Tanja Kostić (Тања Костић; born November 10, 1972) is a Swedish retired women's basketball player best known for playing with the Oregon State Beavers from 1993 to 1996. She won a EuroLeague Women in 1998 with CJM Bourges Basket.

==Early life==
Kostic was born in Solna, Sweden, and was a member of the Swedish national team by age 19. She enrolled at Oregon State University (OSU) in the United States in 1992. Throughout her career at OSU, she recorded school records of 2,349 points scored and 1,001 rebounds in 111 career games. She is the only player in school history with 2,000 points and 1,000 rebounds.
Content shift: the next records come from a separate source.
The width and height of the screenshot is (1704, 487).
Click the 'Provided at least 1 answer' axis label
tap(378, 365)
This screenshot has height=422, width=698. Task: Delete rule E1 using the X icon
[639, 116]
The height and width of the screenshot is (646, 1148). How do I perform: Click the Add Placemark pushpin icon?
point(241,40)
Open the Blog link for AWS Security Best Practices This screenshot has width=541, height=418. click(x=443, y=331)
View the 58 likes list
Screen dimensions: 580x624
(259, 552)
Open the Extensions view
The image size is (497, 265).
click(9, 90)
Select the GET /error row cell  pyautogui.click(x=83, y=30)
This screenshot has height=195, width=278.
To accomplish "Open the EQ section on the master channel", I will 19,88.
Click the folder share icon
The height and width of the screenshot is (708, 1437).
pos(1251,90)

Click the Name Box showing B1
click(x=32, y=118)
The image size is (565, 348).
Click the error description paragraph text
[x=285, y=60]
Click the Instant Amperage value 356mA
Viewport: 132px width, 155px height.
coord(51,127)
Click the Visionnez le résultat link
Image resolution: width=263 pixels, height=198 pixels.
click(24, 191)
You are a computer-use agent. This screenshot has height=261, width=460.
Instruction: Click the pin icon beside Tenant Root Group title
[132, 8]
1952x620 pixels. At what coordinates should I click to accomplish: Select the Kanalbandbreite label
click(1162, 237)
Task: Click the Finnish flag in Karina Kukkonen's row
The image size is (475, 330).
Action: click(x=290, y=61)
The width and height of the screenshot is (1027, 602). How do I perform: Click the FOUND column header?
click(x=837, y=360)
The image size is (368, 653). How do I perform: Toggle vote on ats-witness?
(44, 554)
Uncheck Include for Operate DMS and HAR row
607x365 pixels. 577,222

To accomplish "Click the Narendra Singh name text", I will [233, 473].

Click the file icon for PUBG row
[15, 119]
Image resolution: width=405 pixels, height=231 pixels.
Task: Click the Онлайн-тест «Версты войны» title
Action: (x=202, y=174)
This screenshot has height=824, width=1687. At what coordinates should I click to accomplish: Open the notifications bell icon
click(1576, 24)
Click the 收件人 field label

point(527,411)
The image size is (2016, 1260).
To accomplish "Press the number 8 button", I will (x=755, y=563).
Kostić made 869 field goals, and set Oregon State and Pac-10 records for free throws attempted (903), free throws made (608), and set an OSU record for field goals attempted with 1,773. She is the second all-time leading career scorer in the Pac-10, and the sixth all-time leading career rebounder in the Pac-10.

==Honours==
Kostić was a first-team All-Pac-10 team member all four years at Oregon State, making the All-Freshman Pac-10 first team in 1993. She made the All Pac-10 team four times from 1993 to 1996. She was a consensus All-American in 1996 on the second team, and was Pac-10 Player of the Year in both 1995 and 1996.

==Professional career==
Kostić played for the Portland Power of the American Basketball League, as well as the Cleveland Rockers and Miami Sol of the Women's National Basketball Association. She played five games for the Rockers in 1998 and five games for the Sol in 2000.

==Career statistics==

===WNBA career statistics===
====Regular season====

| Year | Team | GP | GS | MPG | FG% | 3P% | FT% | RPG | APG | SPG | BPG | TO | PPG |
|---|---|---|---|---|---|---|---|---|---|---|---|---|---|
| 1998 | Cleveland | 5 | 0 | 6.0 | 66.7 | 0.0 | 50.0 | 0.4 | 0.4 | 0.0 | 0.0 | 0.6 | 1.0 |
| 2000 | Miami | 5 | 0 | 9.2 | 33.3 | 0.0 | 50.0 | 1.0 | 0.8 | 0.4 | 0.0 | 1.4 | 1.4 |
| Career | 2 years, 2 teams | 10 | 0 | 7.6 | 41.7 | 0.0 | 50.0 | 0.7 | 0.6 | 0.2 | 0.0 | 1.0 | 1.2 |

=== College ===

| Year | Team | GP | GS | MPG | FG% | 3P% | FT% | RPG | APG | SPG | BPG | TO | PPG |
| 1992–93 | Oregon State | 26 | - | - | 47.5 | 100.0 | 63.7 | 8.2 | 1.1 | 1.5 | 0.5 | - | 18.2 |
| 1993–94 | Oregon State | 28 | - | - | 50.8 | 0.0 | 69.5 | 9.4 | 2.0 | 1.8 | 0.5 | - | 20.6 |
| 1994–95 | Oregon State | 29 | - | - | 52.6 | 0.0 | 64.2 | 7.6 | 1.8 | 1.2 | 0.4 | - | 22.3 |
| 1995–96 | Oregon State | 28 | - | - | 45.5 | 50.0 | 71.5 | 10.8 | 1.3 | 1.9 | 0.2 | - | 23.2 |
| Career |  | 111 | - | - | 49.0 | 60.0 | 67.3 | 9.0 | 1.6 | 1.6 | 0.4 | - | 21.2 |
Statistics retrieved from Sports-Reference.

==Personal life==
Her parents are Serbian. She is married to Lithuanian basketball star Rimantas Kaukėnas, with whom she has three daughters.